→ Descrição do problema
Transcreva, sem nenhuma alteração, a parte do texto sobre o Banco Central, apresentado mais abaixo, que começa nas palavras que contêm "O Banco Central tem" e termina em "ano que vem.".

→ Trecho da fonte
════════════════════

BC vira ilha de racionalidade

O Banco Central tem se tornado uma ilha de racionalidade no governo. Ontem, a análise de conjuntura do Copom alertou que a recuperação da economia ganhou uma incerteza “acima do usual” com o aumento de casos na pandemia e o fim do auxílio emergencial na virada do ano. O risco é de uma desaceleração mais forte, ao contrário do que diz o Ministério da Economia, que a todo momento tenta provar que há uma recuperação em “V” no nível de atividade. Também disse que o crescimento é desigual entre os setores e reconheceu que a inflação nos últimos meses veio acima do esperado. Para dezembro, a taxa deve se manter elevada, com reajustes de mensalidades escolares e aumento na energia elétrica. No mercado financeiro, a interpretação é que o tom está mais duro, e por isso as apostas são de que o Banco Central voltará a elevar os juros em algum momento do ano que vem.

No início da pandemia, o presidente do BC tinha o hábito de ligar semanalmente para o ex-ministro Henrique Mandetta, para fazer atualizações de cenário da pandemia. No mesmo período, o Ministério da Economia adotava o negacionismo, para tentar evitar as medidas de isolamento social. Na área fiscal, Neto alertou em novembro que o país precisa de um “plano claro” que passe credibilidade sobre o controle da dívida. Guedes não gostou, mas de lá para cá, nada aconteceu por parte do executivo. Todas as propostas de ajuste foram empurradas para 2021 porque o governo entrou de cabeça na sucessão do Congresso e não quer apresentar medidas econômicas polêmicas que possam interferir nas negociações com os partidos.

════════════════════

→ Dados registrados

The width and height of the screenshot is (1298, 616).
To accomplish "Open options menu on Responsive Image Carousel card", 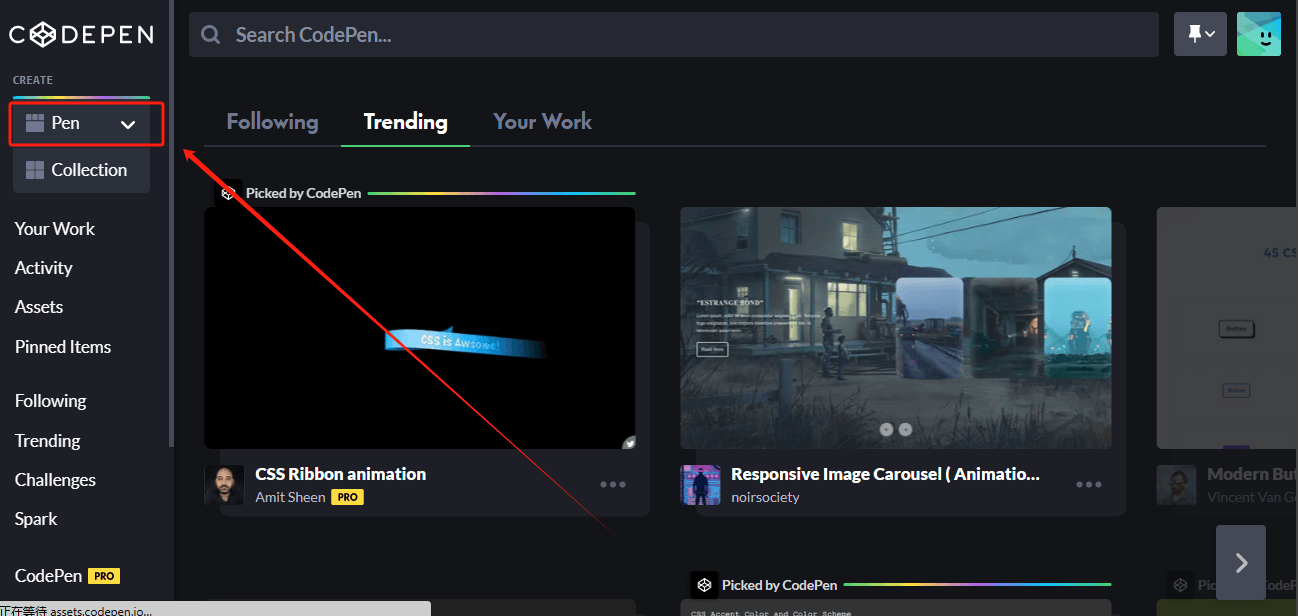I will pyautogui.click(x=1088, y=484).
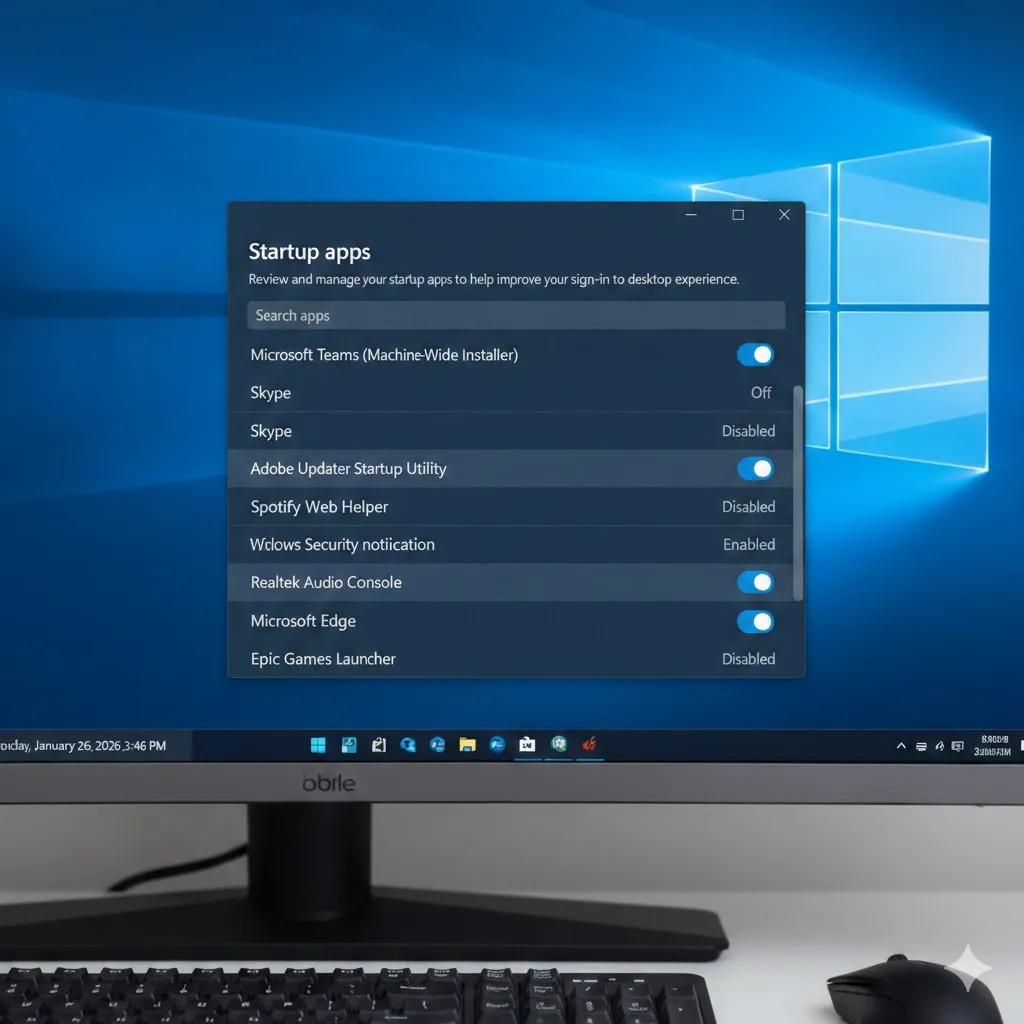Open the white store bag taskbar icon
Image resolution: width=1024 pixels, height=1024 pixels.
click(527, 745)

════════════════════

→ Resultado do exercício
O Banco Central tem se tornado uma ilha de racionalidade no governo. Ontem, a análise de conjuntura do Copom alertou que a recuperação da economia ganhou uma incerteza “acima do usual” com o aumento de casos na pandemia e o fim do auxílio emergencial na virada do ano. O risco é de uma desaceleração mais forte, ao contrário do que diz o Ministério da Economia, que a todo momento tenta provar que há uma recuperação em “V” no nível de atividade. Também disse que o crescimento é desigual entre os setores e reconheceu que a inflação nos últimos meses veio acima do esperado. Para dezembro, a taxa deve se manter elevada, com reajustes de mensalidades escolares e aumento na energia elétrica. No mercado financeiro, a interpretação é que o tom está mais duro, e por isso as apostas são de que o Banco Central voltará a elevar os juros em algum momento do ano que vem.